Element and text position data:
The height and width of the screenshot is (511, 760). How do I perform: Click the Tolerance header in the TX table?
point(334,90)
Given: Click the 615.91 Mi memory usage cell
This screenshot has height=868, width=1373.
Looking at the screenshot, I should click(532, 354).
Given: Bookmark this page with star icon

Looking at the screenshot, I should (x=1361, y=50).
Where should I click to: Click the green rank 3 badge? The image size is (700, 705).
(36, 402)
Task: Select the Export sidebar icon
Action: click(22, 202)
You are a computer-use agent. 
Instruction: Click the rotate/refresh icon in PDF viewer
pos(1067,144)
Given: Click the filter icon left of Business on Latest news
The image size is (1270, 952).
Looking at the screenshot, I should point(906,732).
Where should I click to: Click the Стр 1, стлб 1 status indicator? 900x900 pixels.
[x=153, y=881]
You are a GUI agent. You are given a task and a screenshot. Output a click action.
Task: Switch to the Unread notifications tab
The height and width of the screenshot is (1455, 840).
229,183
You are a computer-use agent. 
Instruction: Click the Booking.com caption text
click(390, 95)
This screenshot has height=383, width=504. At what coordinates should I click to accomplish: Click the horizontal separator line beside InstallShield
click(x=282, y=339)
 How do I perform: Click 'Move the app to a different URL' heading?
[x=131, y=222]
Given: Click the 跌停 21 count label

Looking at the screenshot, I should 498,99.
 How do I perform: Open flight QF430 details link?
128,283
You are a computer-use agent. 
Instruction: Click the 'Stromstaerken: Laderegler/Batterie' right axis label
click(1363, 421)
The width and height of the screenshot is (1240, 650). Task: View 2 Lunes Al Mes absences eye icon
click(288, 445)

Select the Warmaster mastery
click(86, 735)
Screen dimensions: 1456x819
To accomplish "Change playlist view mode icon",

TASK TO COMPLETE: Repeat the items word for word, from the beginning through the line with "Looking at the screenshot, I should click(532, 354).".

RESULT OF THE TASK:
The height and width of the screenshot is (511, 760). How do I perform: Click the Tolerance header in the TX table?
point(334,90)
Given: Click the 615.91 Mi memory usage cell
This screenshot has height=868, width=1373.
Looking at the screenshot, I should click(532, 354).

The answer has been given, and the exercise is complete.